JOSEF WINKLER über ZEITSCHLEIFE
: Das Fehlen jeglicher Putzstruktur

Jemand föhnt sich drei Wochen lang die Haare in meinem Wohnzimmer: Unbeschreiblich, was hier los ist!

Es ist Wahnsinn, was hier los ist; man kann das gar nicht beschreiben. Was hier los ist … Sie machen sich ja keine Vorstellung davon. Die Stimmung ist unbeschreiblich. Wahnsinn. Es fällt echt schwer, das zu vermitteln, was hier los ist! Es ist aber auch – das darf man nicht vergessen, das muss man honorieren – das Ergebnis einer konzentrierten, kontinuierlichen Vorarbeit; unbeirrtes Dranbleiben, Ausdauer. Nicht aufstecken.

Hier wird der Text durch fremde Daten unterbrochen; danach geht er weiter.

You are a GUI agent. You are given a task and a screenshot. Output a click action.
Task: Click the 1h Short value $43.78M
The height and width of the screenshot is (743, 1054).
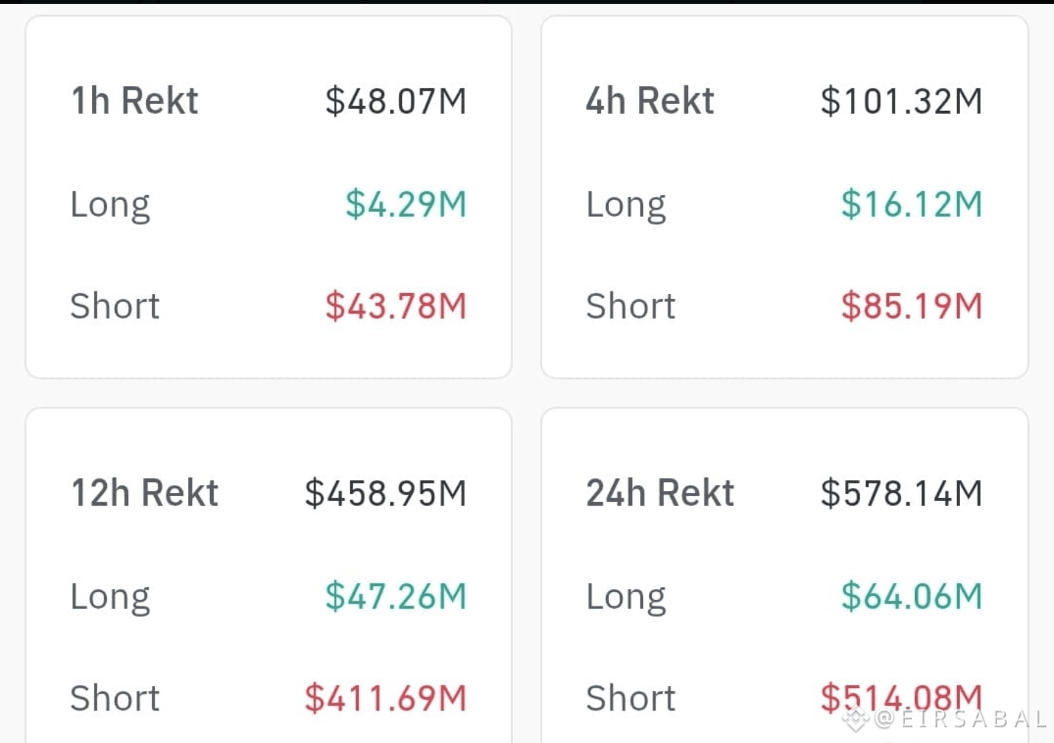pyautogui.click(x=396, y=306)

Steter Tropfen höhlt den Stein, sagt man. Und Wasser, sagt die Frau Singerl, die Concierge, die ja schon ganz andere Debakel gesehen hat, Wasser hat einen kleinen Kopf. Mit dem Kopf voran ist das Wasser durch das undichte Gewinde eines kleinen Messinghähnchens hinter der Deckenabsenkung in der linken oberen Ecke in meinem Badezimmer raus und rein hinter die Fliesen in die Wand zwischen Bad und Wohnzimmer. Monate-, ja: jahrelang muss das so gegangen sein, sagt der Installateur, direkt über unseren nichts ahnenden kleinen Köpfen. Das heißt: die A. hat schon was geahnt. Vor Zeiten zeigten sich an der Badezimmerdecke gräuliche Flecken. A. war‘’s alarmiert; ich riet zu Besonnenheit, Kontinuität und Schimmelspray.

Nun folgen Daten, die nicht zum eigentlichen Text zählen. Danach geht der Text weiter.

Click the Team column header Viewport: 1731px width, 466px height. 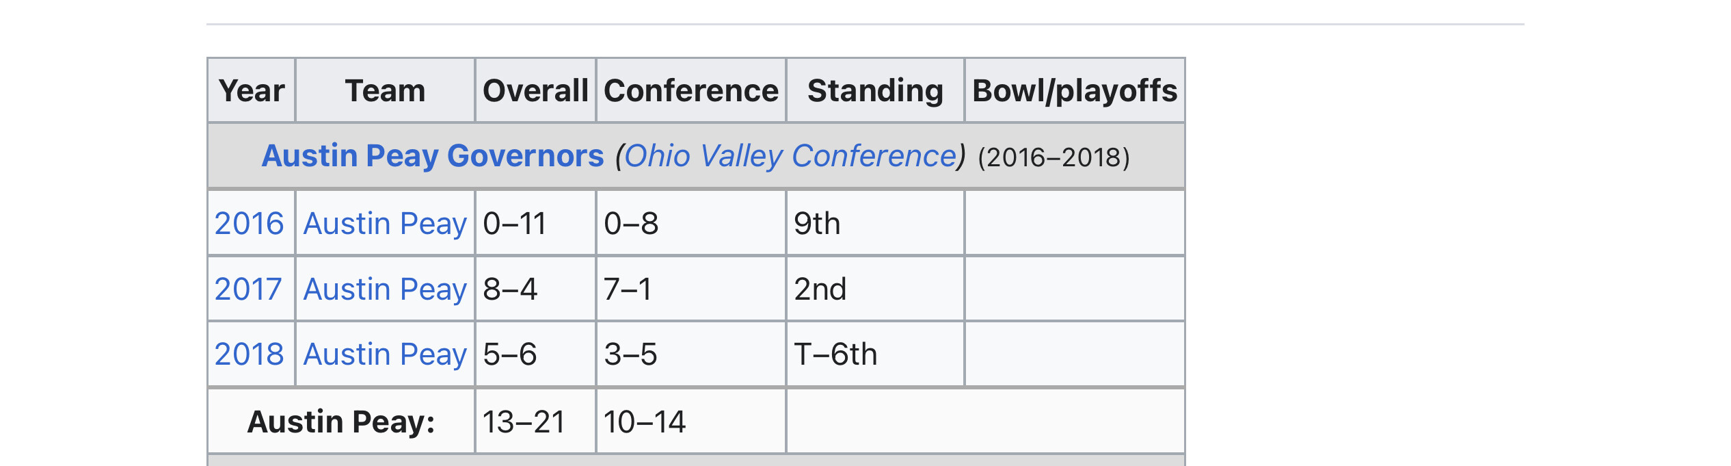(x=385, y=90)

Der Installateur hat das Loch, das vorher schon die Leckortungsexperten in die Badezimmerdeckenabsenkungsplatte gesägt haben, größer gemacht, damit er was sieht. Und dann noch ein Stück größer, damit er an das Hähnchen rankommt. Er hoffe, sagt der Installateur, dass das jetzt so klappe und das Hähnchen nicht beim Abschrauben breche. Er wolle hier schließlich „nicht alles kaputtmachen“. Ich sage ihm, wie gut ich das in der Tat fände, wenn nicht alles kaputtgemacht würde. Der Installateur hat eine fatalistische Ader. Was ja verständlich ist. Aber wenn man so eine selber schon hat, dann hätte man lieber jemanden in seiner Badezimmerdecke stecken, wenn da schon jemand stecken muss, der einen positiv motivieren kann. Der „Das haben wir gleich!“ sagt und nicht „zefix zefix“ und „auweh“.

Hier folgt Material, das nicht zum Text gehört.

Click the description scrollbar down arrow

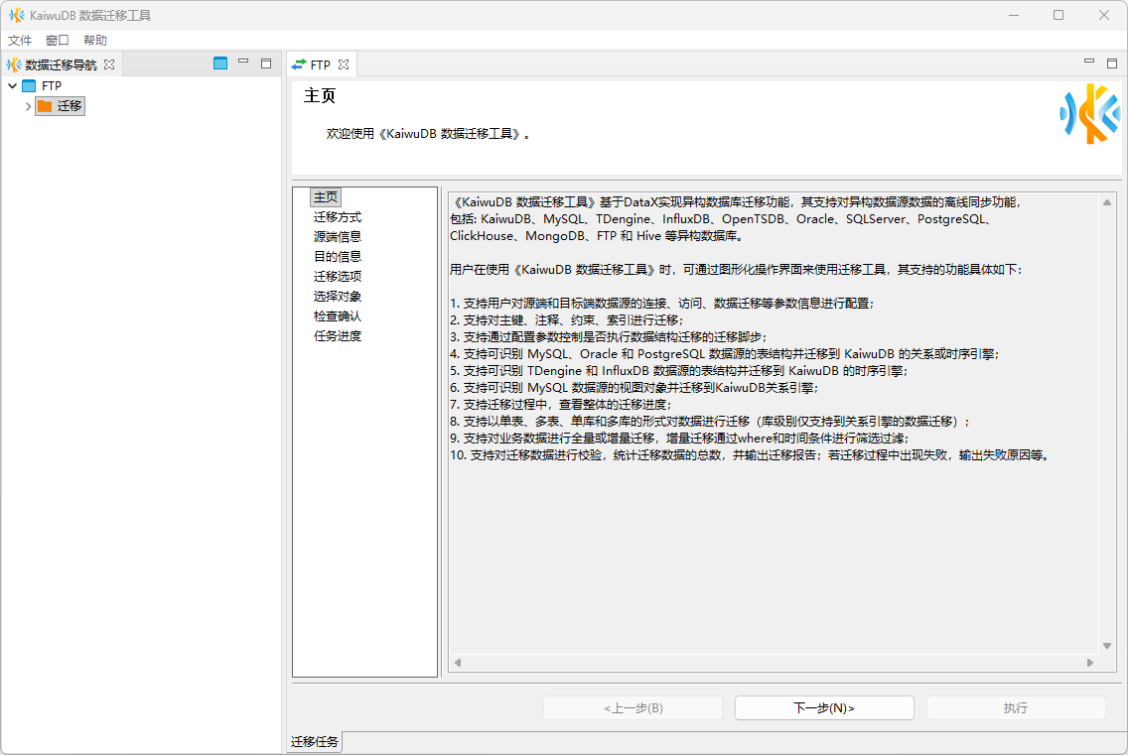1108,644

Auf der anderen Seite der Wand steht ein riesiger, wandfüllender Einbauschrank. Das heißt: stand. Gestern habe ich ihn abgebaut und was dahinter, in der versiegelten Weltabgeschiedenheit zwischen Schrankrückwand und Beton, zum Vorschein kam – ich sagte es bereits: Wahnsinn. Unfassbar, was das Hähnchen da in den letzten Jahren geleistet hat. Das ist unbeschreiblich, was hier los ist! Hätten Sie es nicht auch interessant gefunden, wenn einer der Klinsmänner oder einer der Fanmeilen-Reporter zur Abwechslung mal den Versuch gewagt hätte, das zu beschreiben, was bei denen immer „los“ war?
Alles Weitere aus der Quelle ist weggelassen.